Cyber security: What a difference the board makes
The cyber threat never stands still, it is always evolving and will always be with us. If your business has not experienced a cyber-attack in the past year, you are in the minority. It is easy for many to believe that they are below the criminals’ radar but, in truth, every business is a target every day, and cyber security is vital.
Preparation and education, through establishing cyber incident response plans and regular staff training, are key components of an effective cyber security strategy, but we have found that putting cyber-crime onto the board’s agenda is one of the most effective ways to minimise the chances of a successful attack. While no business – whatever its size or sector – is immune, mid-market companies are particularly vulnerable and need to focus on managing this growing risk.
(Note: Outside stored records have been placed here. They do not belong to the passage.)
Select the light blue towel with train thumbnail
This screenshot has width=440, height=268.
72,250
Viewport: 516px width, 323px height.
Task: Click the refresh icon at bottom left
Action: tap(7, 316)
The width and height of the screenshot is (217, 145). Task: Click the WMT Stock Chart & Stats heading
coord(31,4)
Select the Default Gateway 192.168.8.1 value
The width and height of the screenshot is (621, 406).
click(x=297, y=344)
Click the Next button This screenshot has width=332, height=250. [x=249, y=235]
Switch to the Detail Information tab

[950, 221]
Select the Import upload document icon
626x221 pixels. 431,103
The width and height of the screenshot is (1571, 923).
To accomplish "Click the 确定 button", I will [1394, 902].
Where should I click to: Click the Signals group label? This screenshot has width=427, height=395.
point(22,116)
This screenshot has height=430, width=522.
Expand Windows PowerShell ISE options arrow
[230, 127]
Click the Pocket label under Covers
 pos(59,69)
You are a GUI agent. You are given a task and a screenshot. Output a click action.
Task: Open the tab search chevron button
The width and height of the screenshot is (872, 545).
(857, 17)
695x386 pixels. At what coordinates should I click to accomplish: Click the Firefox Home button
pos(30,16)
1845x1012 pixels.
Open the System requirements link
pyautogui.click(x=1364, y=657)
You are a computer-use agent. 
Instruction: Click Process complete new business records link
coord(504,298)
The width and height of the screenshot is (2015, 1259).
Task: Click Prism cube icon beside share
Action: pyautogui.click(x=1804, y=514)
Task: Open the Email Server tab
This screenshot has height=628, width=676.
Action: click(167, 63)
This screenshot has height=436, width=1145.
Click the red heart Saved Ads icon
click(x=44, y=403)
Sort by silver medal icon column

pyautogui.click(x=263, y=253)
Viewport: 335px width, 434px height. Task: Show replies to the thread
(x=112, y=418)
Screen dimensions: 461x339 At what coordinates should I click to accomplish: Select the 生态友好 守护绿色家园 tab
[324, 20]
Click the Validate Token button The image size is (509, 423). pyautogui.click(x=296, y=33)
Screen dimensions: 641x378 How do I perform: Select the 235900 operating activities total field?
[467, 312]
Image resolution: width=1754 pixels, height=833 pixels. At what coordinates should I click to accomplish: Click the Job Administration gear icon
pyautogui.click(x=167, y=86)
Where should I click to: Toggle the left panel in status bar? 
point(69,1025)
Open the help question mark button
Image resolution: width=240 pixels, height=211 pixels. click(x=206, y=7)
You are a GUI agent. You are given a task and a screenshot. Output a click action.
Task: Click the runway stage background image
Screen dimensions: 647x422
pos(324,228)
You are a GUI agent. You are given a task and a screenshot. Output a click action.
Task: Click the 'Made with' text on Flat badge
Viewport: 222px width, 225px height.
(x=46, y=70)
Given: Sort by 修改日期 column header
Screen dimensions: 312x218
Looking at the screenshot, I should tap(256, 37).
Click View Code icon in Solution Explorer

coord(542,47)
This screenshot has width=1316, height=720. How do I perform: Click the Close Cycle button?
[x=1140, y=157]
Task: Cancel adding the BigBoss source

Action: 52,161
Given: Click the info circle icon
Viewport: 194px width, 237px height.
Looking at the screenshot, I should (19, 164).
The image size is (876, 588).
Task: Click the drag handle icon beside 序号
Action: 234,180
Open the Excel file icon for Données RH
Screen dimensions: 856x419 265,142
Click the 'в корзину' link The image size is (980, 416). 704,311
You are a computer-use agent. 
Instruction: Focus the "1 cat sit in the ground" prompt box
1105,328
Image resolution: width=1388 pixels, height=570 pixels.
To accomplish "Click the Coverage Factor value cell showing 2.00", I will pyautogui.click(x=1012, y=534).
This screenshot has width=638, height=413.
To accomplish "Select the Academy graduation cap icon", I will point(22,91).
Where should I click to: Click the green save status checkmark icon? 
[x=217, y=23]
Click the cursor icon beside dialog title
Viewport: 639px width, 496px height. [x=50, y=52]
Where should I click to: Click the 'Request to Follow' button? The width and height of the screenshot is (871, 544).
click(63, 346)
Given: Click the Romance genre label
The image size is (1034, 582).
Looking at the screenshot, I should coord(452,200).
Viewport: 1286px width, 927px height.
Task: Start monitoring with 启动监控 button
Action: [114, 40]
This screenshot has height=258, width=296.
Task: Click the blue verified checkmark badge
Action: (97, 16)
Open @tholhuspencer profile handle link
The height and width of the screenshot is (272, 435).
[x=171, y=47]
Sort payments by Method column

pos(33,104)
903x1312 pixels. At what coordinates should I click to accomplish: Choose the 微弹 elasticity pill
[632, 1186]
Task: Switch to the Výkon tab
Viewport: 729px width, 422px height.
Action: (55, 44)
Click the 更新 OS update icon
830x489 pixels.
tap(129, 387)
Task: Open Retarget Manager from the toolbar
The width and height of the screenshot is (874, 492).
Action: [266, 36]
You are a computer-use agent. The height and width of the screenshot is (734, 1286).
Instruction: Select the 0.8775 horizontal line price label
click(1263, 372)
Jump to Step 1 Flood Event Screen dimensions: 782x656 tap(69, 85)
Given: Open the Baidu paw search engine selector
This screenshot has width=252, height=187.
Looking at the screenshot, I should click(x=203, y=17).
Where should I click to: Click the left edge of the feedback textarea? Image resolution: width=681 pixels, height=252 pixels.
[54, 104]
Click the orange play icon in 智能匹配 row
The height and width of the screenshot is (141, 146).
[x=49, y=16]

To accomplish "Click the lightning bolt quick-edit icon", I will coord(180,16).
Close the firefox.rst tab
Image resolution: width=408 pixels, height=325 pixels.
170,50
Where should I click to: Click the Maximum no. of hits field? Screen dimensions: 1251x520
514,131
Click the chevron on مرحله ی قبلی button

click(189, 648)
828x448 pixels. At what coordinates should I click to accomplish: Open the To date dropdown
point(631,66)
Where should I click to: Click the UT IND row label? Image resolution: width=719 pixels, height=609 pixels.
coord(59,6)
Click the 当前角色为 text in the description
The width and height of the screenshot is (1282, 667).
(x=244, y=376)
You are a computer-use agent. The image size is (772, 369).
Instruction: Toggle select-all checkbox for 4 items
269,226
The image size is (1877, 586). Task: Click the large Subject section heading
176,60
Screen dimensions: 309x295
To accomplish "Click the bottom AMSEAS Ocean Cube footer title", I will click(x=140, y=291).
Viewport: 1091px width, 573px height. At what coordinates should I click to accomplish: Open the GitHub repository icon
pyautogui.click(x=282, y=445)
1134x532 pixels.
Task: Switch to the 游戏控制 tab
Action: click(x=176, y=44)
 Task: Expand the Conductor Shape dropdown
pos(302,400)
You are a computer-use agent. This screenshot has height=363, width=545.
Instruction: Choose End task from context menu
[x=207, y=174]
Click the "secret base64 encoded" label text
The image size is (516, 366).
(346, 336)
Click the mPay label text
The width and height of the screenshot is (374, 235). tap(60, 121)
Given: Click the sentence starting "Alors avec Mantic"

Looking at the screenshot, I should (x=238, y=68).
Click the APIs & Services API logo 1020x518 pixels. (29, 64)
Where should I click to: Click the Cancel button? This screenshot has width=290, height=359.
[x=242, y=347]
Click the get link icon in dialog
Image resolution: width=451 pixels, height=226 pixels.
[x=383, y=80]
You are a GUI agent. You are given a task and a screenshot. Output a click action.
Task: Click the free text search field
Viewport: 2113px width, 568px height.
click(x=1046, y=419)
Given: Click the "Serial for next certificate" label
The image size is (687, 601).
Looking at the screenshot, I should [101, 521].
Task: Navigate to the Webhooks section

While any organisation with a computer and an employee today is vulnerable, mid-market companies are less likely to implement best-in-class cyber security compared to larger companies and are less likely to require their suppliers to do the same. They also have a level of resources that make them an attractive target for criminals looking to extract a ransom, and a network of offices that makes fraud easier.
Grant Thornton’s ‘Cyber-security – the board report’ surveyed c.500 UK mid-market businesses on their approach to cyber risk management. It found that the financial impact of a cyber-attack can be significant, with more than half reporting losses equivalent to 3–10% of revenue following a cyber breach. For those businesses impacted most severely, losses were up to 25% of revenue – a significant sum for any business.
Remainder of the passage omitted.